Note

This tutorial is a continuation of Getting Started With Docker. Please complete that tutorial prior to doing this one.

Getting Started with CWL

Tutorial Goals

  • Learn about the Common Workflow Language (CWL)
  • Create a basic CWL Tool which uses a Docker image
  • Run the Tool locally
  • Describe a sample parameterization of the Tool
  • Push the Tool onto GitHub

Describe Your Tool in CWL

Now that you have a git repository that includes a Dockerfile, you have tested it, and are satisfied that your tool works in Docker, the next step is to create a CWL tool definition file. This YAML (Or JSON) file describes the inputs, outputs, and Docker image dependencies for your tool.

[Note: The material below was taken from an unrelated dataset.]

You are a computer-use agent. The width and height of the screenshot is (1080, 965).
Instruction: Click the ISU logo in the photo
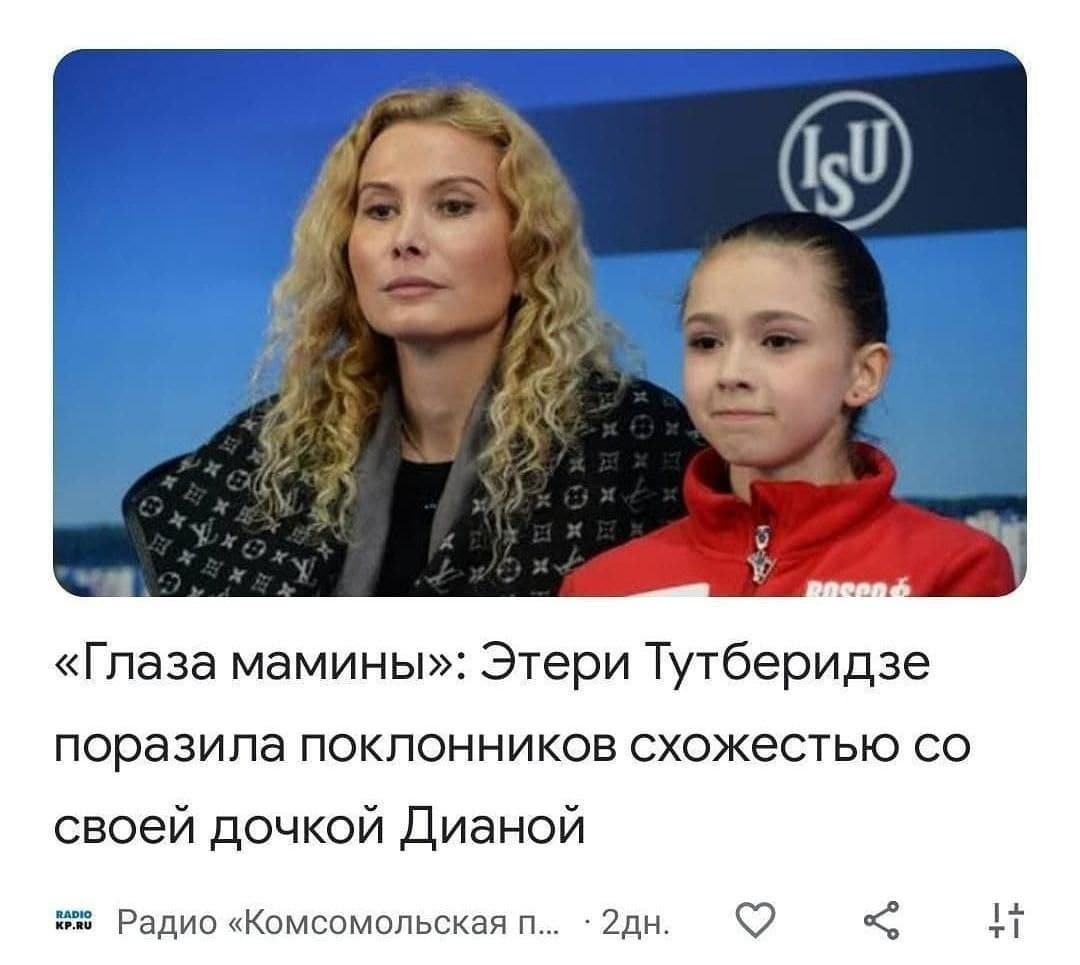click(845, 160)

It is recommended that you have the following minimum fields:

doc: <description>
id: <id>
label: <label>

cwlVersion: v1.1

dct:creator:
  foaf:name: <name>

Again, we provide an example from the dockstore-tool-bamstats repository:

#!/usr/bin/env cwl-runner

class: CommandLineTool
id: "BAMStats"
label: "BAMStats tool"
cwlVersion: v1.1
doc: |
    ![build_status](https://quay.io/repository/collaboratory/dockstore-tool-bamstats/status)
    A Docker container for the BAMStats command. See the [BAMStats](http://bamstats.sourceforge.net/) website for more information.

dct:creator:
  "@id": "http://orcid.org/0000-0002-7681-6415"
  foaf:name: Brian O'Connor
  foaf:mbox: "mailto:[email protected]"

requirements:
  - class: DockerRequirement
    dockerPull: "quay.io/collaboratory/dockstore-tool-bamstats:1.25-6"

hints:
  - class: ResourceRequirement
    coresMin: 1
    ramMin: 4092 #"the process requires at least 4G of RAM
    outdirMin: 512000

inputs:
  mem_gb:
    type: int
    default: 4
    doc: "The memory, in GB, for the reporting tool"
    inputBinding:
      position: 1

  bam_input:
    type: File
    doc: "The BAM file used as input, it must be sorted."
    format: "http://edamontology.org/format_2572"
    inputBinding:
      position: 2

outputs:
  bamstats_report:
    type: File
    format: "http://edamontology.org/format_3615"
    outputBinding:
      glob: bamstats_report.zip
    doc: "A zip file that contains the HTML report and various graphics."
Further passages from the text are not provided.